The model was only 8.5% successful in predicting a zodiac sign.

A confusion matrix is a tool that allows us to visualise the performance of a classification machine learning model. The matrix compares the actual target values with those predicted by the model.

conf_mat = confusion_matrix(y_test, logres_model.predict(X_test))
fig, ax = plt.subplots(figsize=(15,10))
sns.heatmap(conf_mat/np.sum(conf_mat), annot=True, fmt = '.1%', cmap = 'Spectral', xticklabels=labels_chart, yticklabels=labels_chart)
plt.xlabel('Predicted Features')
plt.ylabel('True Features')
plt.show()

The above confusion matrix is showing that the model is unsuccessful in predicting any zodiac signs, with incorrect classifications across the board.

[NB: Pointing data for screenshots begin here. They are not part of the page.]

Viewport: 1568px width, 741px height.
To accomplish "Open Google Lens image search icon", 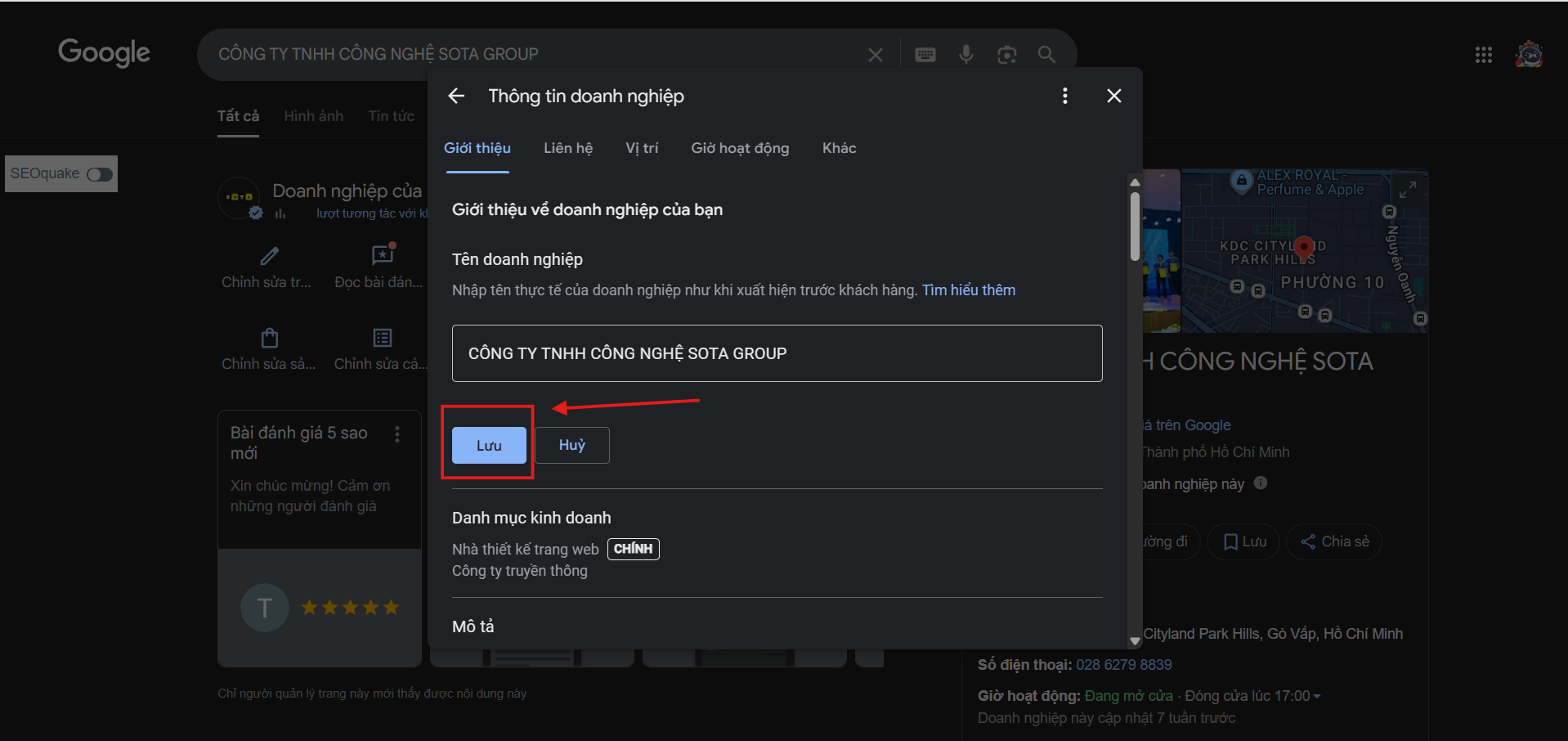I will 1006,54.
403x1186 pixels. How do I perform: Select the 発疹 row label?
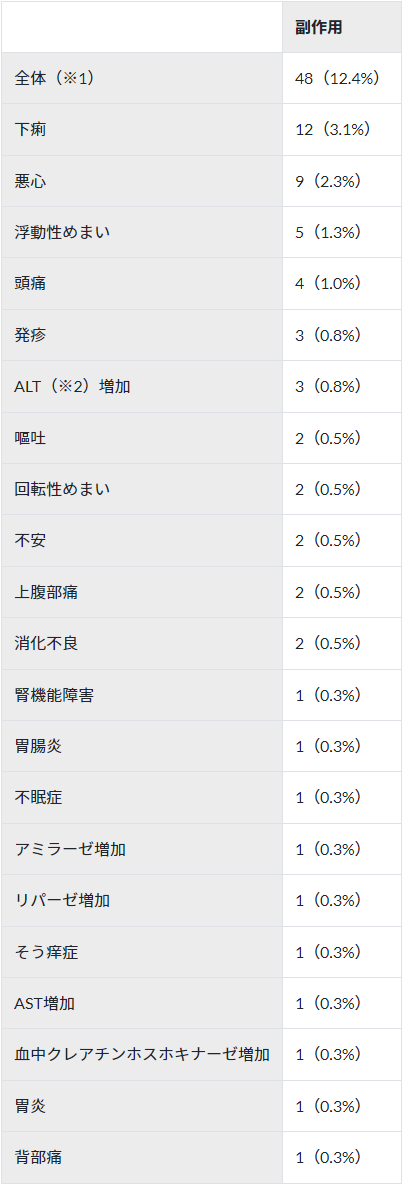25,335
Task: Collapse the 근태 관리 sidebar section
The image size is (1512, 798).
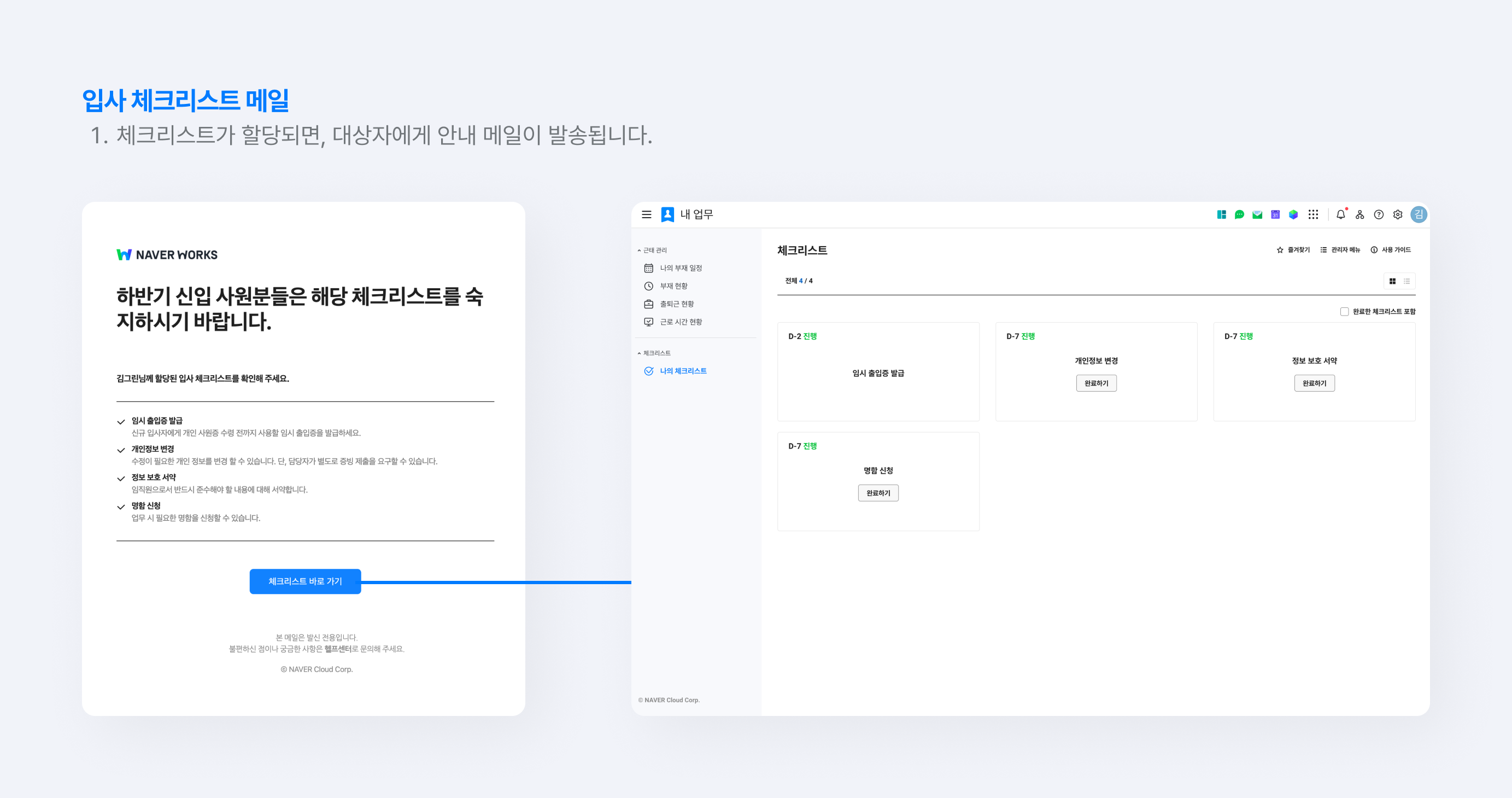Action: tap(638, 249)
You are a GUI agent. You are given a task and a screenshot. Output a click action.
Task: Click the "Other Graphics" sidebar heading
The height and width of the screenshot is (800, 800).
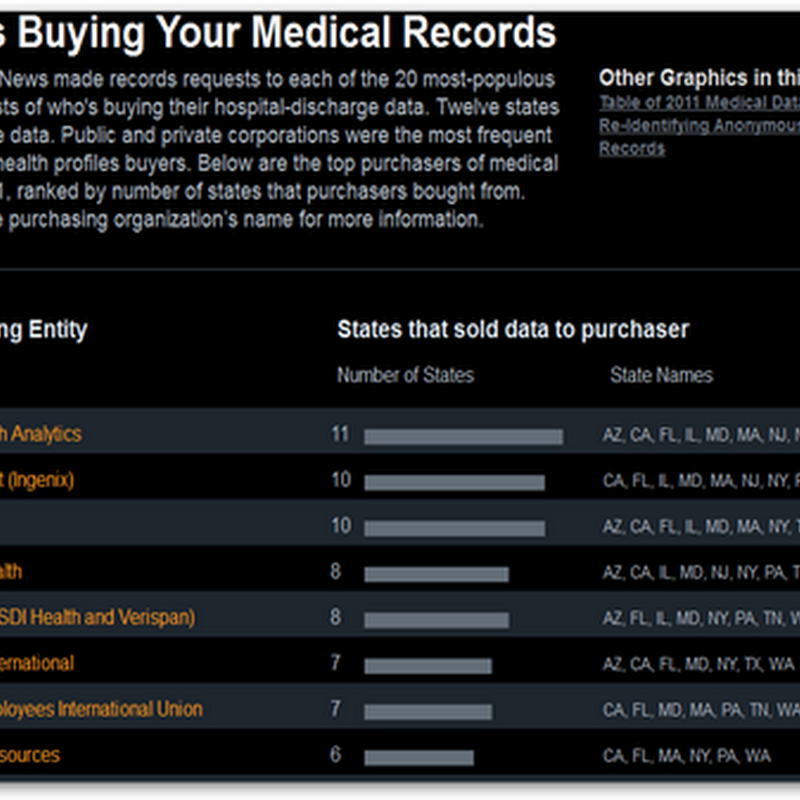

Logistic regression is generally used for continuous variable predictions not classification, therefore the lack of success above is unsurprising.

K-Nearest Neighbour (KNN)

KNN is a classification algorithm with central idea that data points with similar attributes tend to fall into similar categories. The KNN algorithm utilises this 'feature similarity' to predict the values of unknown/new data points. Therefore, a new point (or point from the test set) is assigned a value based on how closely it resembles the points in the training set.

from sklearn.neighbors import KNeighborsClassifier

The default number of neighbors within the algorithm is 5. As there are 12 zodiac signs, the model will initially be set to 12 nearest neighbors.

knn_model = KNeighborsClassifier(n_neighbors=12)
knn_model.fit(X_train, y_train)
predict_knn = knn_model.predict(X_test)
success_rate = knn_model.score(X_test, y_test)
print(round(success_rate * 100,2))
8.7

Like with the logistic regression model, the success at predicting a zodiac sign is between only 8 and 9 %. This is, again, highly inaccurate, so the measures of algorithm effectiveness are investigated below.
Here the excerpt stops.